PROBLEM REQUIREMENTS - Across all the entries below, count each line that holds "agent" and report the figure only.

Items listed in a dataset

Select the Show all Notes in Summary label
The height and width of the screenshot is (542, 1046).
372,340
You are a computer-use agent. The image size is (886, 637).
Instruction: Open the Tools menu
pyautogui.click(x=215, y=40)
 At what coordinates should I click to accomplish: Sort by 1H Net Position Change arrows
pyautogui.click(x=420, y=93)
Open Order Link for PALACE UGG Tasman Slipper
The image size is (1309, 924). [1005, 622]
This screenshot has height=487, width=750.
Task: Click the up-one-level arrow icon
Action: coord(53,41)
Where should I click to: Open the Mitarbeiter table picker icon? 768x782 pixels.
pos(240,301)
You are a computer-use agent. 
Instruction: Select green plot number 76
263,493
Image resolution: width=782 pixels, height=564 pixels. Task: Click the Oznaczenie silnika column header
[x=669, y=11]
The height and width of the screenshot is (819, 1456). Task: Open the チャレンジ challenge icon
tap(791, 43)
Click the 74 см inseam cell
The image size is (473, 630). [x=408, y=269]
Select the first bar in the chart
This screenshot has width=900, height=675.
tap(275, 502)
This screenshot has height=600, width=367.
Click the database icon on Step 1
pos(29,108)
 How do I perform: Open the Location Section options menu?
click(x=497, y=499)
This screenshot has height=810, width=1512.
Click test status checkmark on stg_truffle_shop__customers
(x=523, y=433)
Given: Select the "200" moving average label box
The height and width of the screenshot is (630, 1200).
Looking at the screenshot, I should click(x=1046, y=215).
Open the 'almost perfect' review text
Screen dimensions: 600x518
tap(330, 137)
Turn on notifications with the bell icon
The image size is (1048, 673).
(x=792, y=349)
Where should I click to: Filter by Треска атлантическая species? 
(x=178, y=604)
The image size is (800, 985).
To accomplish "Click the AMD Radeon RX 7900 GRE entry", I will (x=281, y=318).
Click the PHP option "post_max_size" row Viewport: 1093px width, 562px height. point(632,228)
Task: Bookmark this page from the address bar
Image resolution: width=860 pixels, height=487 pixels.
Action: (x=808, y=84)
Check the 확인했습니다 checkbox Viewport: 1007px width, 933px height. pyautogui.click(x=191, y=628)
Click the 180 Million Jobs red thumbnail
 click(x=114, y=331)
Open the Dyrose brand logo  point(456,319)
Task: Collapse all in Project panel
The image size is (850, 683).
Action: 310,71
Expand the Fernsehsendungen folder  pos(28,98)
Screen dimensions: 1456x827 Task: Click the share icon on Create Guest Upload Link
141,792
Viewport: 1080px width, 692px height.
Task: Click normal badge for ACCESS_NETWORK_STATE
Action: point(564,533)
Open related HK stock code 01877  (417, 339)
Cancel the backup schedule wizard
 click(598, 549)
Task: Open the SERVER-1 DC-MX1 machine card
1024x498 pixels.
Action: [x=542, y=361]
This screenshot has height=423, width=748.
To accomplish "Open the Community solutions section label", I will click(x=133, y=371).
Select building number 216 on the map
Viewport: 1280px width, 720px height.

ANSWER TO THE EXERCISE - 2